:: EXTRACT ::

[Go-essp-tech] What is the risk that science is done using 'deprecated' data?

Kettleborough, Jamie jamie.kettleborough at metoffice.gov.uk
Fri Mar 16 11:20:02 MDT 2012


Hello Bryan,

Yep this is what Karl said:

'We are attempting to replicate at PCMDI and other major data archives a considerable fraction of the model output you have made available to CMIP5 scientists.  To assure only genuine replicas are served, we want to verify that the checksums are the same at all sites.  I am therefore writing to request with some urgency that you publish checksums.  For datasets that you have already published, you can add the checksum following the instructions found at:
 ....
'

I've just had a look at our cut-down copy of the thredds catalogues.  I *think* that about 93% (of about 2.8 million files) have checksums.  This is from most of the nodes I know about holding cmip5 or tamip data with the exception of http://esg.nccs.nasa.gov, and http://bcccsm.cma.gov.cn.  Can anyone verify this figure? There are several reasons that mean I could have it wrong.  Presumably a similar analysis can be done on the gateways?

:::
:: RECORDS ::

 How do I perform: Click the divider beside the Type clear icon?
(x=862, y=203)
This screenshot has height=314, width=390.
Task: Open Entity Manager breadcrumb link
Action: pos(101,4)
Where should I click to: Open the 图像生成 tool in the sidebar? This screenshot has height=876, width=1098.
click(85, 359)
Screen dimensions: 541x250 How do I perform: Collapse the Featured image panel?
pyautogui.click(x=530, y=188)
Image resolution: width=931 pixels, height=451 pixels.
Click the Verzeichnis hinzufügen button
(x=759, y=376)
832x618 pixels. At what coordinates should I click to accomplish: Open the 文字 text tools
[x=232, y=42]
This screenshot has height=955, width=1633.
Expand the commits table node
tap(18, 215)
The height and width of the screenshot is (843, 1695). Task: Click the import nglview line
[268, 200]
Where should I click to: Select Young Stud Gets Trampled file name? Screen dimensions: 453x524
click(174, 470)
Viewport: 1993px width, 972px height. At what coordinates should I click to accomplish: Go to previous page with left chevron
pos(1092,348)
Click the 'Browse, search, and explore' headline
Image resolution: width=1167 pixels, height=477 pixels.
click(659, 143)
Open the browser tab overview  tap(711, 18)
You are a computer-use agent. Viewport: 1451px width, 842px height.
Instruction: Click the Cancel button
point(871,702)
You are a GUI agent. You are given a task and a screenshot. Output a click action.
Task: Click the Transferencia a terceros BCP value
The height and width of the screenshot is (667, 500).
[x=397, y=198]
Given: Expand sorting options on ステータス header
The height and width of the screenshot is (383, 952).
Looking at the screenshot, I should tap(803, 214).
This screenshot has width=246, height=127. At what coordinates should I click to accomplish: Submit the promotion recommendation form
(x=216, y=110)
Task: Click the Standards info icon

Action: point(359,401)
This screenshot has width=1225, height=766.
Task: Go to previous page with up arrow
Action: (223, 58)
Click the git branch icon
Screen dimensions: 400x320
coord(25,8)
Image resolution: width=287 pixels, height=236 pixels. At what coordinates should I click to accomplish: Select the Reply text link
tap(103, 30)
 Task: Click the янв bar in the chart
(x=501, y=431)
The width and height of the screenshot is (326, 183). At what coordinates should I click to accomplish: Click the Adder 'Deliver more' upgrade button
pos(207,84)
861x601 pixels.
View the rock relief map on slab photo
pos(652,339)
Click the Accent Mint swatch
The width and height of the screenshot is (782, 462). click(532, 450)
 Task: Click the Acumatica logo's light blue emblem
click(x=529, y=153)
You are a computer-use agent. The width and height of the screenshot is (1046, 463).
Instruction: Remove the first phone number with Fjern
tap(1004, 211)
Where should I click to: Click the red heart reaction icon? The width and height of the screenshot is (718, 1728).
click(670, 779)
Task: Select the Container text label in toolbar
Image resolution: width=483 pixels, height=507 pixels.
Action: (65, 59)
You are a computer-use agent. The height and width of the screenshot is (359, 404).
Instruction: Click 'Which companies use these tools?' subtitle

:::

EXERCISE GOAL:
For each statement, say yes or no to whether it agrees with the checksum message, and quote the words from the message that decide it.
1. The writer believes roughly 93% of the files examined have checksums.
2. The node at http://esg.nccs.nasa.gov was included in the writer's count.
3. Karl's request covers only datasets that have not been published yet.

SOLUTION TO THIS TASK:
1. Yes: "about 93% (of about 2.8 million files) have checksums"
2. No: "with the exception of http://esg.nccs.nasa.gov, and http://bcccsm.cma.gov.cn"
3. No: "For datasets that you have already published, you can add the checksum"